====== MATERIAL FOR THE TASK
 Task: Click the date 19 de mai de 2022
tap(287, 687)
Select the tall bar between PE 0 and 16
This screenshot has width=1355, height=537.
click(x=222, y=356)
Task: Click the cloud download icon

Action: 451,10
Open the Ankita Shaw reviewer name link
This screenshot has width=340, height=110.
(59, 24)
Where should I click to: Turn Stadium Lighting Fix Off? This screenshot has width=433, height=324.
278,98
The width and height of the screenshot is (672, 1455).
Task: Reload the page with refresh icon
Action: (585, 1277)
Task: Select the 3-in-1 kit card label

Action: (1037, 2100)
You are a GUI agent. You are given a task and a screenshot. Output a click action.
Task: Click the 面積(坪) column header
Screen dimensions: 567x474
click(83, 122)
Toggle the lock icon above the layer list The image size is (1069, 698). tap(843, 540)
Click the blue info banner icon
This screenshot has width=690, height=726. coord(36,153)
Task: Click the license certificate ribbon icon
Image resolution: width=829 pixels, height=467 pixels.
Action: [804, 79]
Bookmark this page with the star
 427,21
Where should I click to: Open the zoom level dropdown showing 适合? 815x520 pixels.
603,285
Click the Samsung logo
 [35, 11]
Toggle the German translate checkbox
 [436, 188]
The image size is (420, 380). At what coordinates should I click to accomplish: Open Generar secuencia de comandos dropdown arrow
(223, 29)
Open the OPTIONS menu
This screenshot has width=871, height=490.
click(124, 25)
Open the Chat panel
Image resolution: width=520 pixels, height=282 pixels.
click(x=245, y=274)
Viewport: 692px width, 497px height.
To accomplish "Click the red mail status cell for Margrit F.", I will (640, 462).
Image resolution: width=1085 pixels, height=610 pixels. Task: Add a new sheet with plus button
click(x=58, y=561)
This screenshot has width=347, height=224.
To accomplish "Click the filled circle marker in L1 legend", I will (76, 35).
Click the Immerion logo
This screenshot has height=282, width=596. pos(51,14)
============
▶ ASSIGNMENT: Report every line of the records that contains the word "will".

▶ RESULT FOR THIS EXERCISE:
To accomplish "Click the red mail status cell for Margrit F.", I will (640, 462).
To accomplish "Click the filled circle marker in L1 legend", I will (76, 35).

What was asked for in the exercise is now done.